Nephrotoxicity is the major dose-limiting side effect of cisplatin, but repeat cisplatin administration has been shown to reduce GFR chronically in a dose-dependent manner [16]. On the other hand, carboplatin is regarded as a promising alternative for patients with renal function impairment, because its action mechanism is similar to that of cisplatin, and at standard doses (up to 400 mg/m2), it does not cause nephrotoxicity or neurotoxicity. However, despite the considerable concerns about the renal toxicity of cisplatin in patients with an impaired renal function, we prefer reducing cisplatin dose rather than substituting carboplatin for the following reasons. Although small single institutional studies have reported similar response rates and a more favorable toxicity profile for carboplatin [17], it remains uncertain whether carboplatin can be substituted for cisplatin without comprising efficacy. During the M-VAC era, two single-institution randomized phase 2 studies showed lower levels of gastrointestinal, renal, neurologic, and otologic toxicities in the carboplatin arm.

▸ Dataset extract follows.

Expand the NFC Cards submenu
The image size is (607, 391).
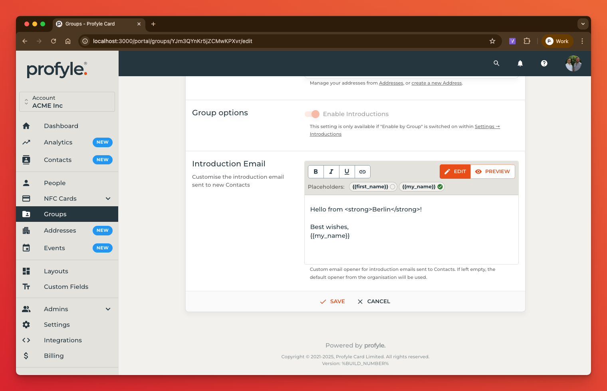pos(108,199)
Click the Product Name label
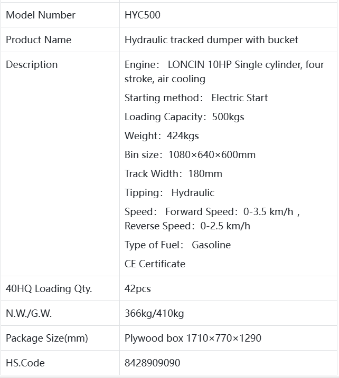This screenshot has width=339, height=378. tap(39, 40)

However, results suggested better efficacy for the cisplatin-based regimen when ORR and median survival were considered [18, 19]. Furthermore, a recent phase 2 randomized study showed that the ORR was 49.1% in the GC arm (CR = 14.5%; PR = 34.5%) and 40.0% in the gemcitabine plus carboplatin arm (CR = 1.8%; PR = 38.2%) [20]. Accordingly, the above results indicate that the substitution of cisplatin by carboplatin cannot be routinely recommended in patients able to tolerate CBCT [17, 21].

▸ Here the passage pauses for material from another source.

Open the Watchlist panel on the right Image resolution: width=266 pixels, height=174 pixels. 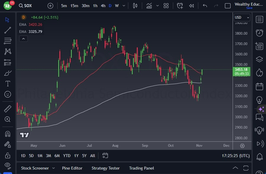(x=259, y=20)
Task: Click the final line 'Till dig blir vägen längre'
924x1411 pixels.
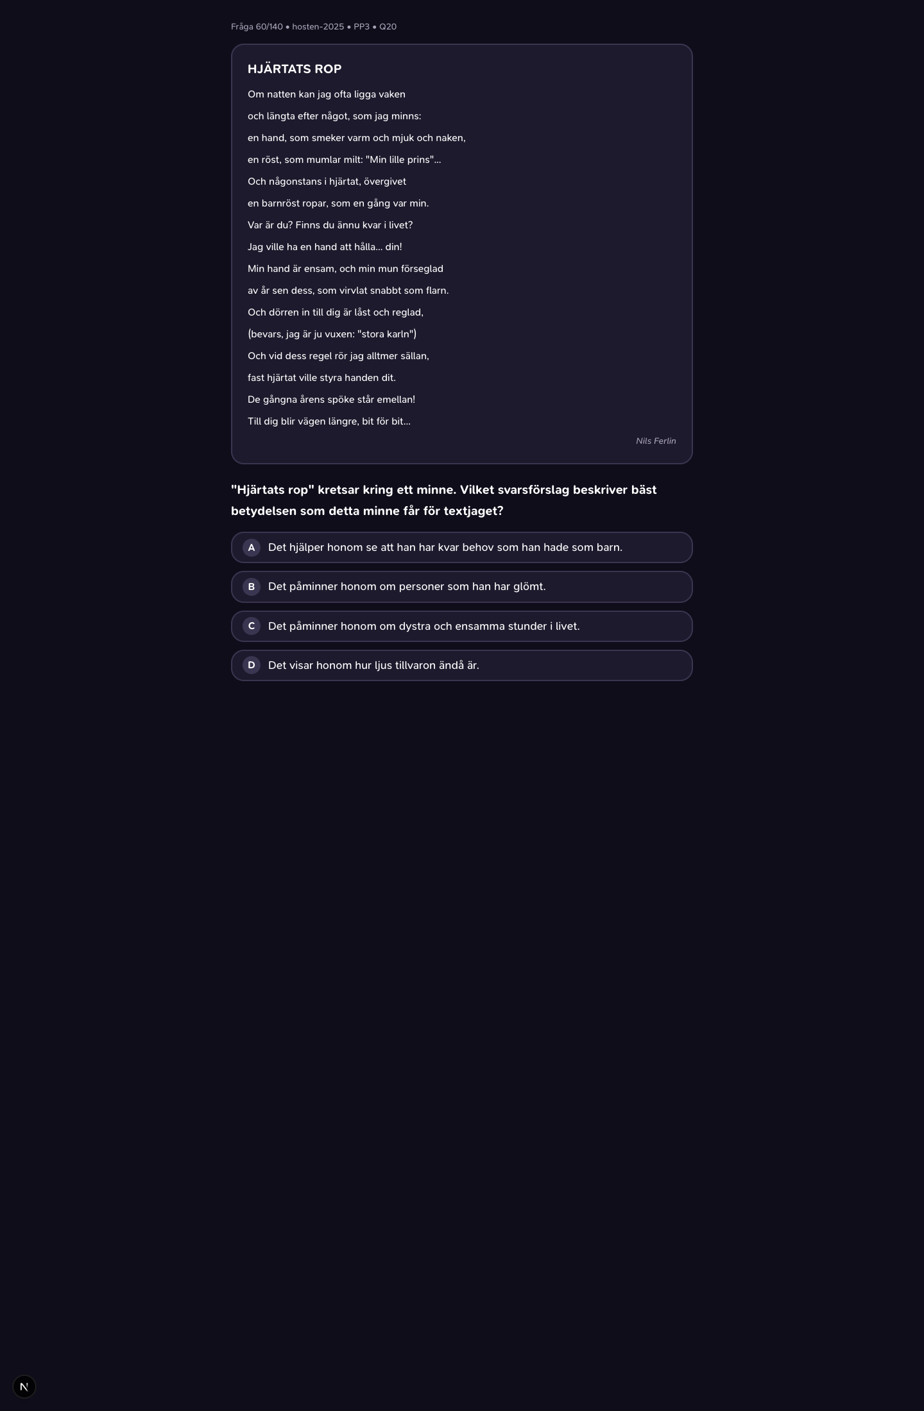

Although long-term CBCT is feasible in patients with a solitary kidney and renal functional impairment, some critical issues remain. In our study, serum creatinine, CrCl, and estimated glomerular filtration rate (eGFR) were used as indicators of renal function. However, they are considered to be relatively inaccurate when compared with measures of 51Cr-EDTA plasma clearance [22, 23], another problematic issue is whether reducing cisplatin dose according to CrCl maintains its efficacy. Our results suggest that cisplatin remains active at a reduced dose, but the ORR found in the present study seems to be somewhat lower than those reported in contemporary series. Furthermore, comparisons between our findings and those of clinical trials are difficult, because strict enrollment criteria are normally applied during clinical trials. In addition, some patients who received long-term CBCT experienced serious chemotherapy-induced peripheral neuropathy or ototoxicity in a total cumulative dose-dependent manner [24, 25]. Based on our experiences, peripheral nephropathy is a more debilitating problem than renal insufficiency, especially in long-term responders or survivors.

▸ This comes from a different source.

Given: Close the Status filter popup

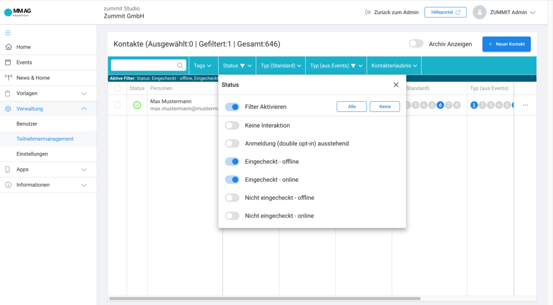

Finally, cisplatin resistance is an important obstacle to long-term CBCT, as is shown in the present study, the ORRs of CBCT decreased in the order 1st, 2nd, to 3rd line therapy. We previously reported that the efficacy of M-VAC was encouraging in patients with progressive disease after GC chemotherapy [26], and the present study also shows that another combination of CBCT after the failure of 1st line CBCT maintains some degree of efficacy. Accordingly, the failure of CBCT may not imply a cisplatin-refractory status, and cisplatin may still be active in some patients who failed prior CBCT. For this reason, we have used the TP regimen in selected patients as a 3rd line therapy. However, although no life-threatening complications were observed, its efficacy was limited and unsatisfactory. To date, no standard regimen has been agreed as a 2nd or 3rd line therapy, and therefore, new cytotoxic or targeted agents are urgently required to improve oncological outcomes and preserve quality of life.

Conclusions

The present study shows that long-term CBCT tended to reduce renal function in patients with a solitary kidney after nephroureterectomy for UUT-UC. However, it also shows that long-term CBCT can be administered to the majority of these patients without inducing a serious AE, and that in these patients it provides acceptable efficacy. Furthermore, our findings suggest that close monitoring for AE is needed in patients with a low eGFR.